Read this page first if you need to ingest Cracktrader quickly as an engineer, reviewer, or agent.

Fast Path

Use these pages in order:

  1. Runtime Map
  2. Mode Matrix
  3. Runtime Terms
  4. Entry Points and API Freeze

If you are checking whether an older page is still authoritative, assume the pages above are the current truth unless they explicitly point you elsewhere.

What Cracktrader Is Now

Cracktrader is no longer best understood as "a Cerebro app with feeds and brokers around it."

The current runtime direction is:

  • a session-owned reference-data and state layer
  • one shared snapshot per step
  • one or more registered strategies consuming filtered views of that snapshot
  • execution contexts and stable routes selecting broker adapters
  • centralized inventory and risk checks before execution
  • unified live, paper, and backtest execution boundaries
  • post-trade and control-plane hooks around the runtime edge

Backtrader compatibility still matters, but it is now a compatibility surface, not the primary architecture map.

Ownership Map

Runtime surface Owns Main user-facing entrypoints
Session Shared construction, registrations, default runtime services exchange(...), session helpers, session add_* registration methods
Reference data Canonical symbols, venue mappings, execution validation metadata reference data registry helpers
State coordinator Observed state, projections, shared snapshot materialization session observation/project/indicator registration
Strategy orchestration Filtered snapshot fanout, strategy attribution, shared-step dispatch strategy registrations, native runtime strategy contracts
Execution contexts and routes Stable route identity, broker bindings, route selection broker registrations, execution-context registrations
Inventory and exposure Route/execution-scoped positions and fills inventory service, exposure view
Risk engine Pre-submission policy evaluation and explicit decisions risk profiles, route/execution bindings
Execution adapters Mode-specific execution behind one contract live, paper, and backtest execution adapters
Post-trade and control plane Runtime sinks, kill-switches, operational hooks post-trade sink, runtime control plane

Interface Index

These are the main contracts to anchor on when reading the codebase or docs.

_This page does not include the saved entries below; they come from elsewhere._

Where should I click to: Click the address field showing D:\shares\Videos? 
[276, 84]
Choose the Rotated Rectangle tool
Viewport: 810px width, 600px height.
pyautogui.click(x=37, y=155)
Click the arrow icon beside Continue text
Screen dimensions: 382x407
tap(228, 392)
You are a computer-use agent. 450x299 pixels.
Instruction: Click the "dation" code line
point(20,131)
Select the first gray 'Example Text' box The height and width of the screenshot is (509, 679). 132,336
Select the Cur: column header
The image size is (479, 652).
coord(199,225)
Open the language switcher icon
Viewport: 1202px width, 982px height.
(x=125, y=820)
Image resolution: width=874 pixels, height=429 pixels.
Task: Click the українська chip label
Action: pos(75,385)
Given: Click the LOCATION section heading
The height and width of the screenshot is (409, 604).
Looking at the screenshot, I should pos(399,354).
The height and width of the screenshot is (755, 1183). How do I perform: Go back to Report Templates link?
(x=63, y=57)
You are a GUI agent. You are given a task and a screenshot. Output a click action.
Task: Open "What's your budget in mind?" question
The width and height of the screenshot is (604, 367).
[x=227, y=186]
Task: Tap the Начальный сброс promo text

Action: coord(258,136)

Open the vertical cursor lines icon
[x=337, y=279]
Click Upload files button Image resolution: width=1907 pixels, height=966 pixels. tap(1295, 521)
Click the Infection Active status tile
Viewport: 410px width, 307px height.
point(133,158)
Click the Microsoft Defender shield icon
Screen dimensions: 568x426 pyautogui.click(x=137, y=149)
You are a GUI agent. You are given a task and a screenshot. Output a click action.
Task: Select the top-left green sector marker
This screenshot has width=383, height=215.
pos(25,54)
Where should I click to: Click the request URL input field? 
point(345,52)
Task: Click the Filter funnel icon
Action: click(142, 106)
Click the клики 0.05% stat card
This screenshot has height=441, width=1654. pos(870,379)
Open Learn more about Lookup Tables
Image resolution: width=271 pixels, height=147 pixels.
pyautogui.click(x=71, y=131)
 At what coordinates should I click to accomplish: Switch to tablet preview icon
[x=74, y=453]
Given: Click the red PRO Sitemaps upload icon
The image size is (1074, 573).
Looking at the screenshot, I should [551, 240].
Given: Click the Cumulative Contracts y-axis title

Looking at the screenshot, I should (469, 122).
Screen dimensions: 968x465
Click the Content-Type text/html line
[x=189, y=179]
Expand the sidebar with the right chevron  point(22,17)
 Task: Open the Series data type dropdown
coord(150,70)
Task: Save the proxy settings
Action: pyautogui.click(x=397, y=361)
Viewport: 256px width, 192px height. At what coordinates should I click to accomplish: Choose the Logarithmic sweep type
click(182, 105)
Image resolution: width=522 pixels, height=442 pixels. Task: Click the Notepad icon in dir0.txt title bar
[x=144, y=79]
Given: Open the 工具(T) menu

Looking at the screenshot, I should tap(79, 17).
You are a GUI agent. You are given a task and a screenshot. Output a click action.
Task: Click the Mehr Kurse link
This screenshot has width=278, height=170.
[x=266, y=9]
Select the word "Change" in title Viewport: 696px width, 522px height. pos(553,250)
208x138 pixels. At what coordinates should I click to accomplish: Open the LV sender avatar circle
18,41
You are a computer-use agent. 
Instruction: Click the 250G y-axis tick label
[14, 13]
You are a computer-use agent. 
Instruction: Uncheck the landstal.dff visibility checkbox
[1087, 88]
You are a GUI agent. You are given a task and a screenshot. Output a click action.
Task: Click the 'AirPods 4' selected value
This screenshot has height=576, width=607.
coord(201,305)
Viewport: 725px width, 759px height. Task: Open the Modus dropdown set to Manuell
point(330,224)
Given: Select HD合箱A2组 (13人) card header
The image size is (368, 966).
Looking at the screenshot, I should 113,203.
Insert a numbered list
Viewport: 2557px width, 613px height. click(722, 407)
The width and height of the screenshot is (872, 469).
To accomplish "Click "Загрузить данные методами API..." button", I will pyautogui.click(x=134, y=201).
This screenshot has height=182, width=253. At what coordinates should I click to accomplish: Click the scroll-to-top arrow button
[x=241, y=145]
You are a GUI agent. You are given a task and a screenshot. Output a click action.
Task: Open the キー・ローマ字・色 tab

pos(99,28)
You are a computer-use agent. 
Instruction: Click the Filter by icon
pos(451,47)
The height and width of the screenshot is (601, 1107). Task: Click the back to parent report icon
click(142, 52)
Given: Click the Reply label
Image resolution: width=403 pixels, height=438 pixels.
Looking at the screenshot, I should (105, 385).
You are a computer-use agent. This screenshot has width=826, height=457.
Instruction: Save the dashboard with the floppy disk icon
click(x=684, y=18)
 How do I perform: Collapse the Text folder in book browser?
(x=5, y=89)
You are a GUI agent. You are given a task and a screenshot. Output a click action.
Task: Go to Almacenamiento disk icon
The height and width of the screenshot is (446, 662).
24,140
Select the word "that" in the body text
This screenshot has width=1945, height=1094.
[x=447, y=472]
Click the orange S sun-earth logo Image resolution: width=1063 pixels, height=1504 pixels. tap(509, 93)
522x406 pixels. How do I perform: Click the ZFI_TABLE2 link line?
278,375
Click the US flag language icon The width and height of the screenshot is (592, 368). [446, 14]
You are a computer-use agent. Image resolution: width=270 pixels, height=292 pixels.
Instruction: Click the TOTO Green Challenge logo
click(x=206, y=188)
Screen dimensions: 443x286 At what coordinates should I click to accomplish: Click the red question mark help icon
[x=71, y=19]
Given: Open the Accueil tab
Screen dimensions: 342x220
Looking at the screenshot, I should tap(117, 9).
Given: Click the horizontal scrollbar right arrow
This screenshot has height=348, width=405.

Contract family What it tells you
Runtime identities Stable IDs for strategies, execution contexts, routes, brokers, and snapshots
Strategy input/output What strategies receive each step and how intents/diagnostics are attributed
Execution intents and reports How orders, fills, and route-targeted execution move through the runtime
Reference data and route metadata How instruments, venue symbols, and route capabilities are normalized
Inventory and exposure What is centrally tracked after execution reports are applied
Risk decisions Why an intent was allowed, modified, or rejected
Mode matrix Which guarantees stay constant across backtest, paper, sandbox, and live

Stable Runtime Vocabulary

Term Meaning
strategy_id Stable identity for one registered strategy
execution_id Named execution context that groups one or more routes
route_id Stable execution route chosen at intent time
broker_id Identity of the underlying broker/adapter binding
snapshot_id Identity of one immutable runtime snapshot/step
Shared snapshot The session-owned state view materialized once per step
Filtered view The strategy-scoped subset of the shared snapshot handed to one strategy

Current Truth vs Transitional Pages

Use this rule when the docs disagree:

  • architecture/ pages describe the preferred current runtime map.
  • reference/ pages describe stable interfaces and behavior details.
  • testing/ and development/ pages describe suite and contribution rules.
  • compatibility/ and selected core_concepts/ pages may explain older mental models or migration context.

See Legacy Architecture Context when you need to understand older Cerebro/store/feed-centric framing without treating it as the canonical system map.